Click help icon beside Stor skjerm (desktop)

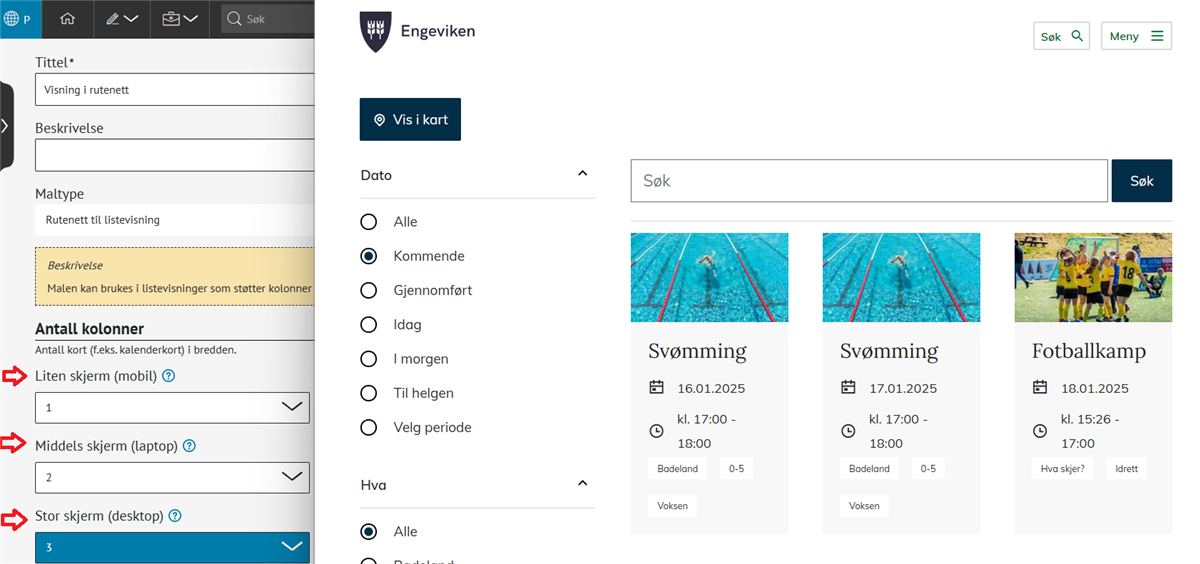pos(175,516)
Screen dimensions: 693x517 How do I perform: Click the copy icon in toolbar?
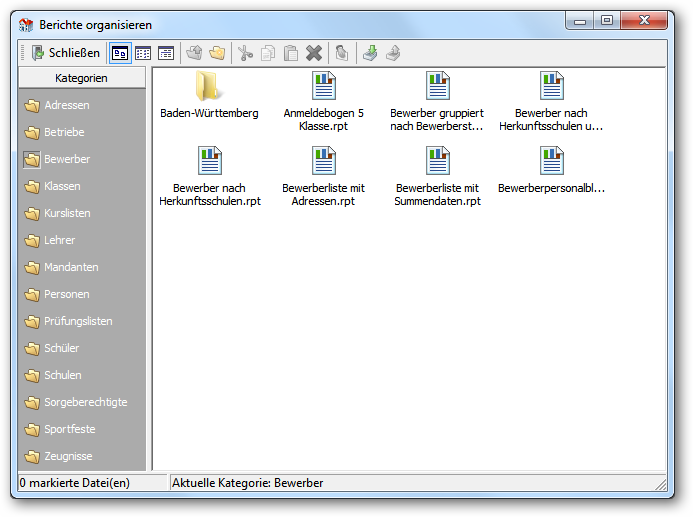268,53
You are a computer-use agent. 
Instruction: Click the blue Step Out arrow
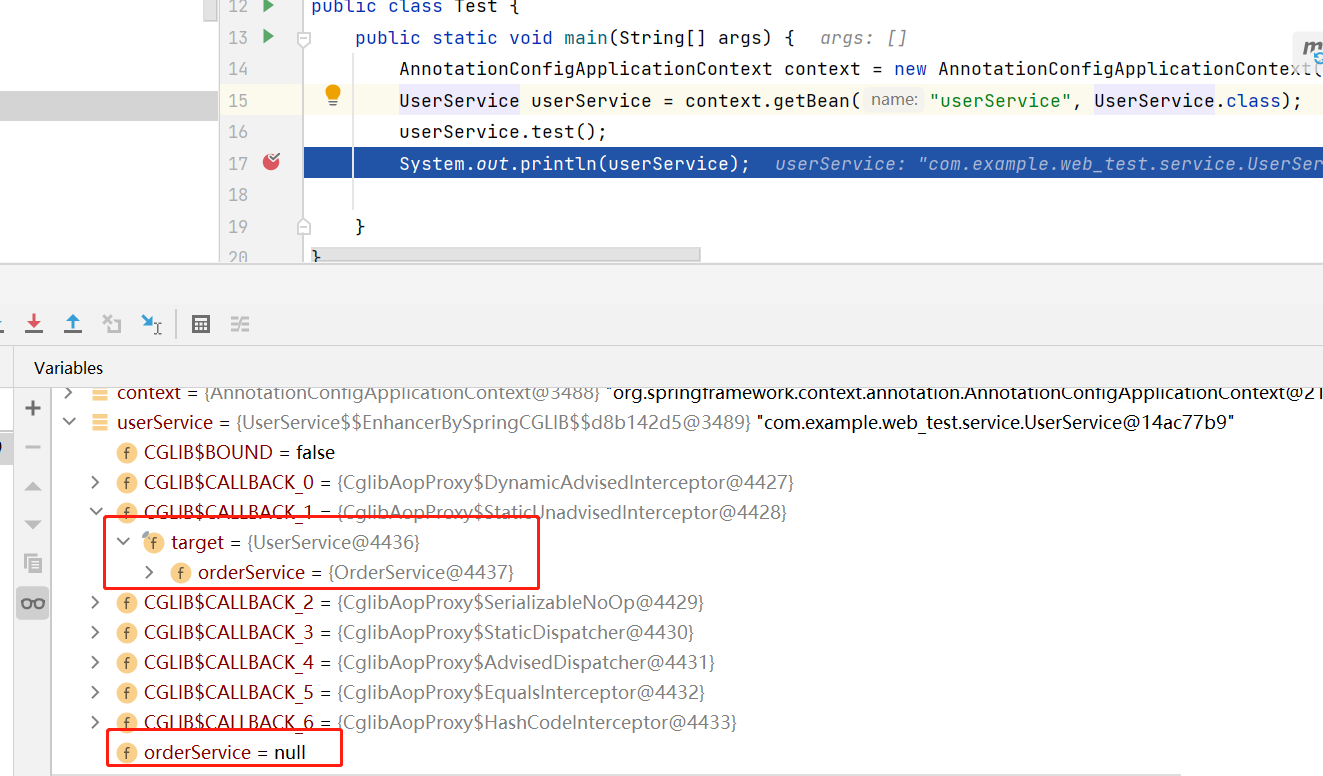(x=73, y=323)
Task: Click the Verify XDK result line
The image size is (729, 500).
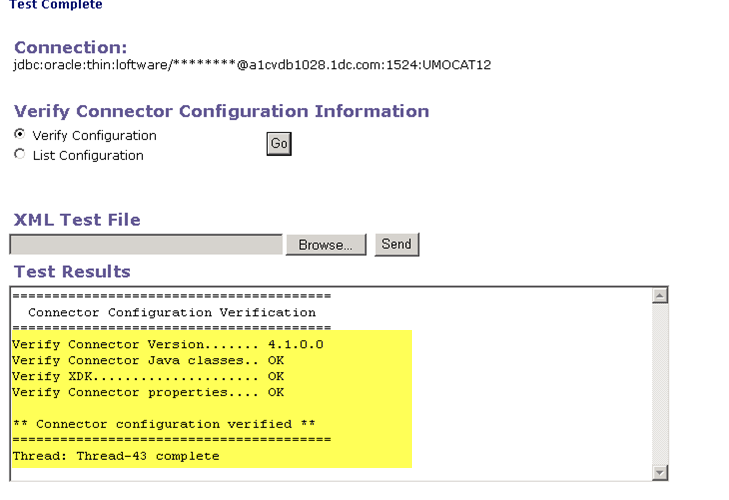Action: click(148, 376)
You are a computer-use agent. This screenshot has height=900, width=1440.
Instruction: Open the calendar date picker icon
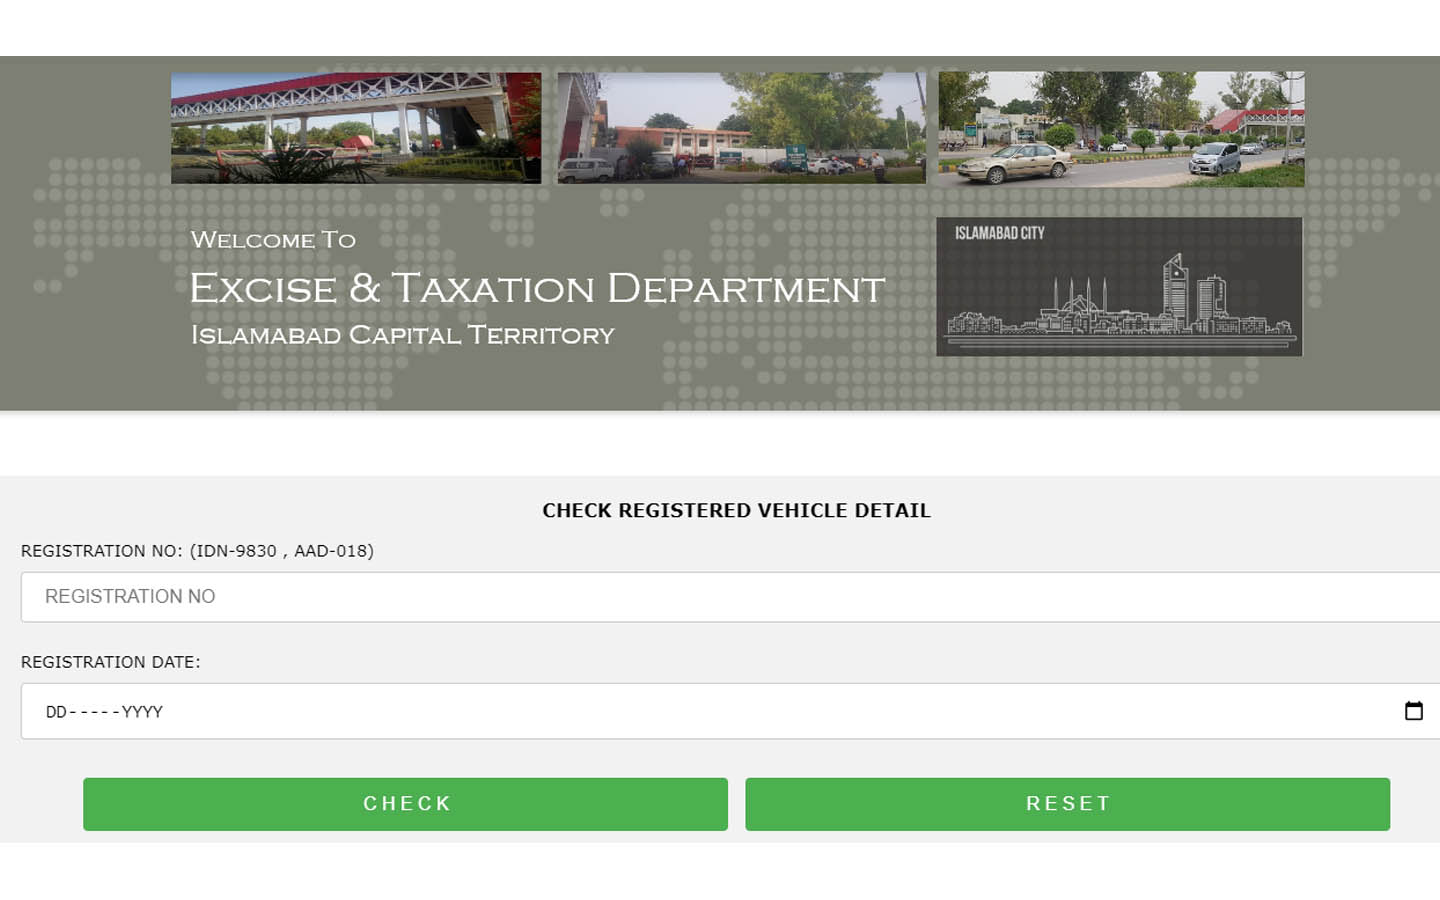(1414, 711)
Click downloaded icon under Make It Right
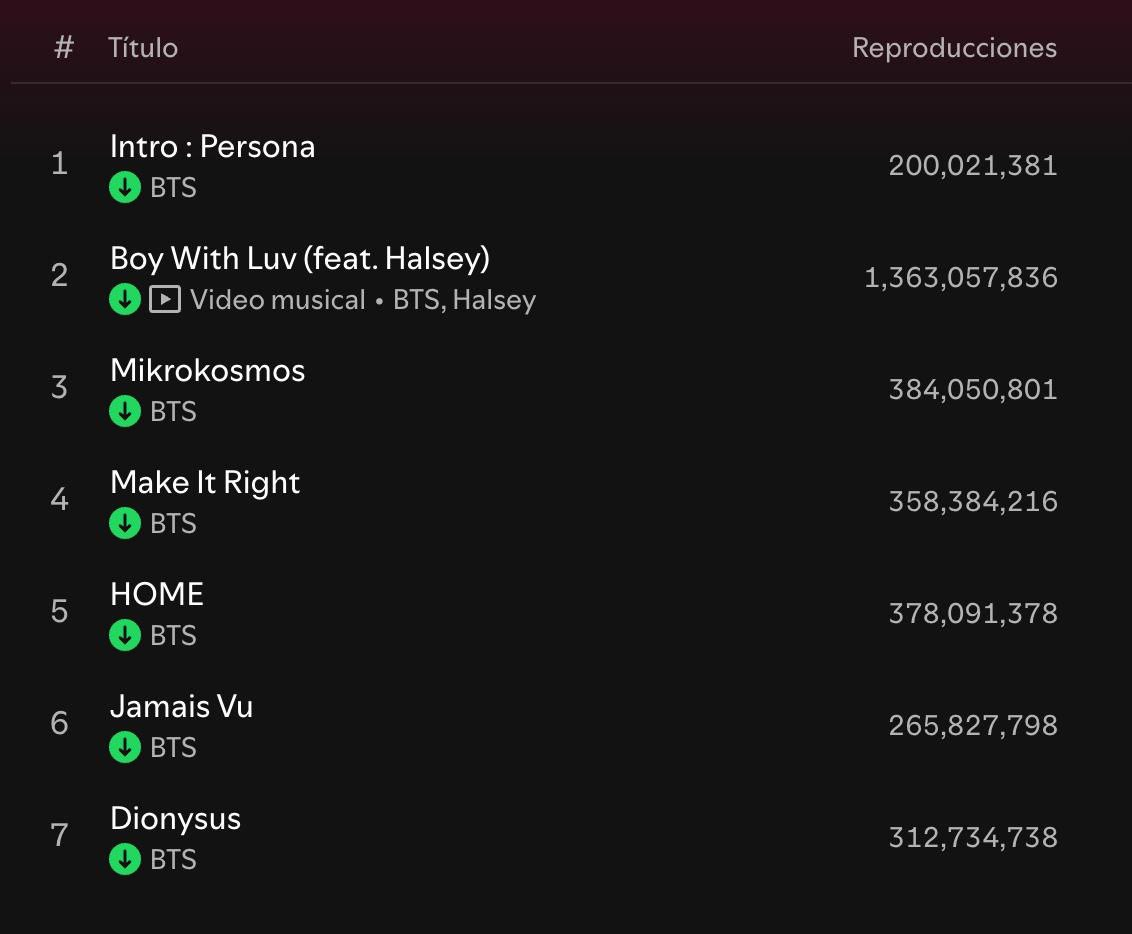 124,524
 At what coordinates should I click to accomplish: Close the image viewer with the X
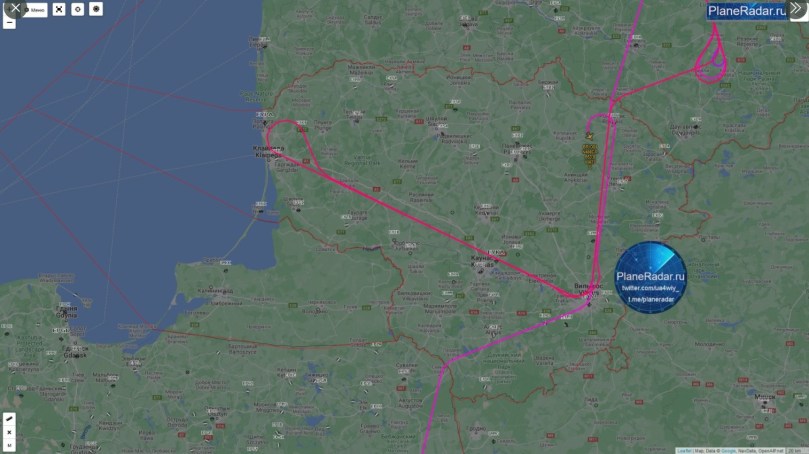[x=15, y=8]
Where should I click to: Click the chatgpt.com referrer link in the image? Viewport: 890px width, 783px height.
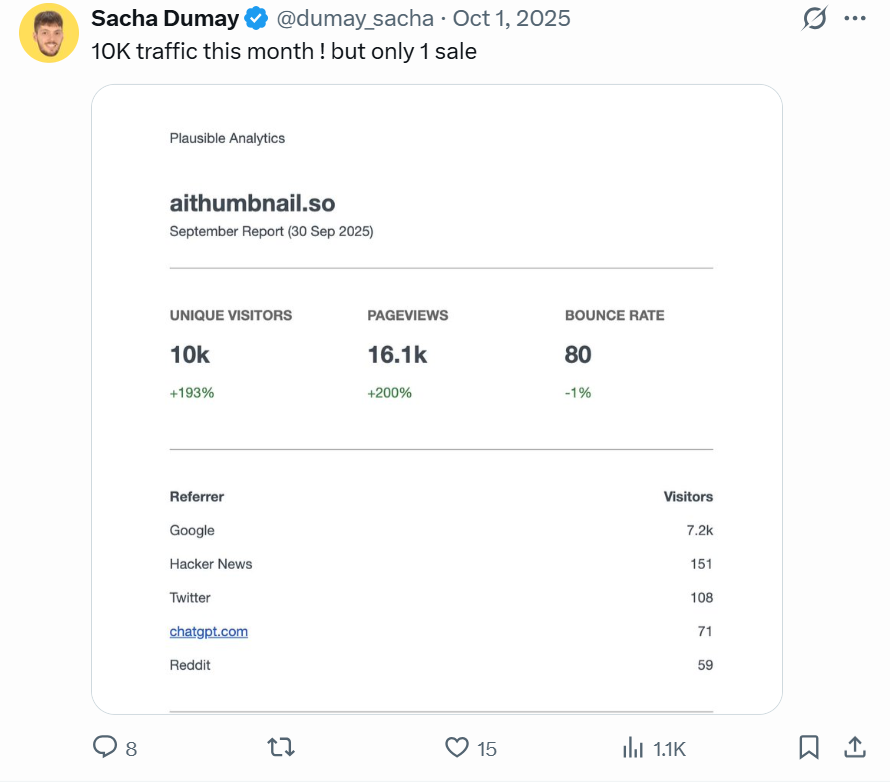pos(208,631)
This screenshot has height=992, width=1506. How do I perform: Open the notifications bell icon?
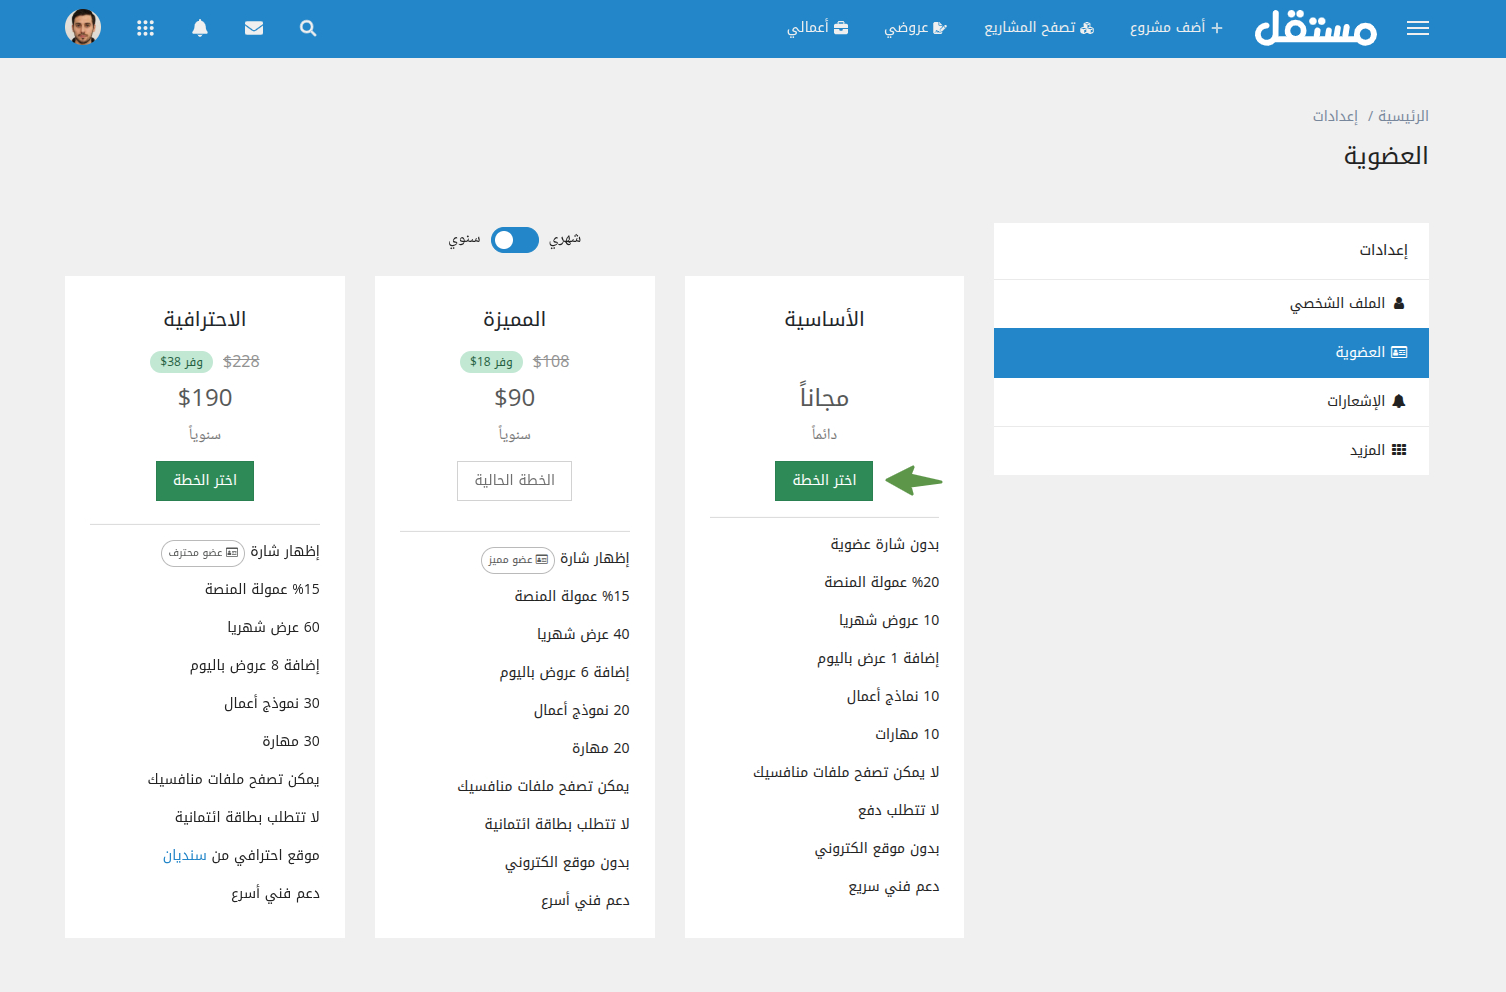pos(200,28)
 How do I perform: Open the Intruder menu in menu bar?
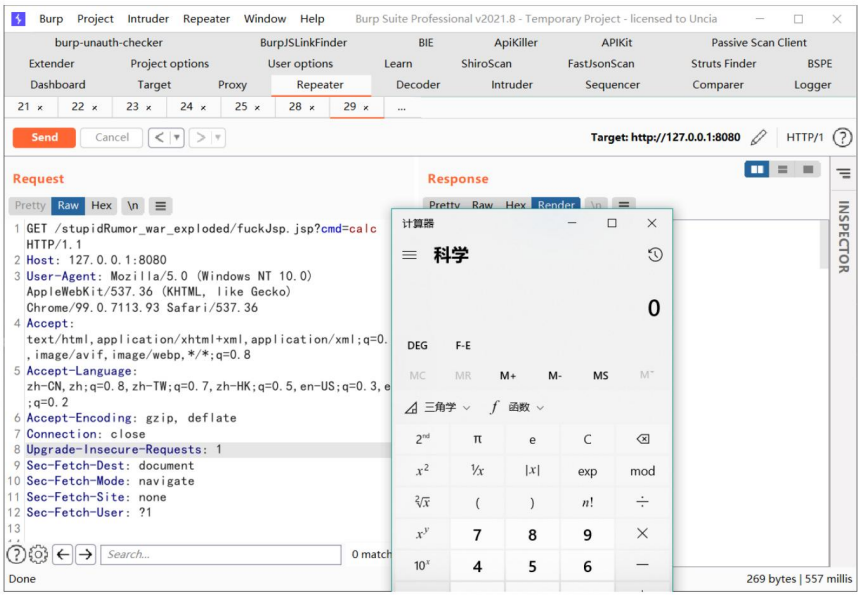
+ + + +
→ To do
Keep only those lines of the records that hold "agent", and return them.

→ The completed task
You are a computer-use agent. 
You are a computer-use agent. This screenshot has height=900, width=1440.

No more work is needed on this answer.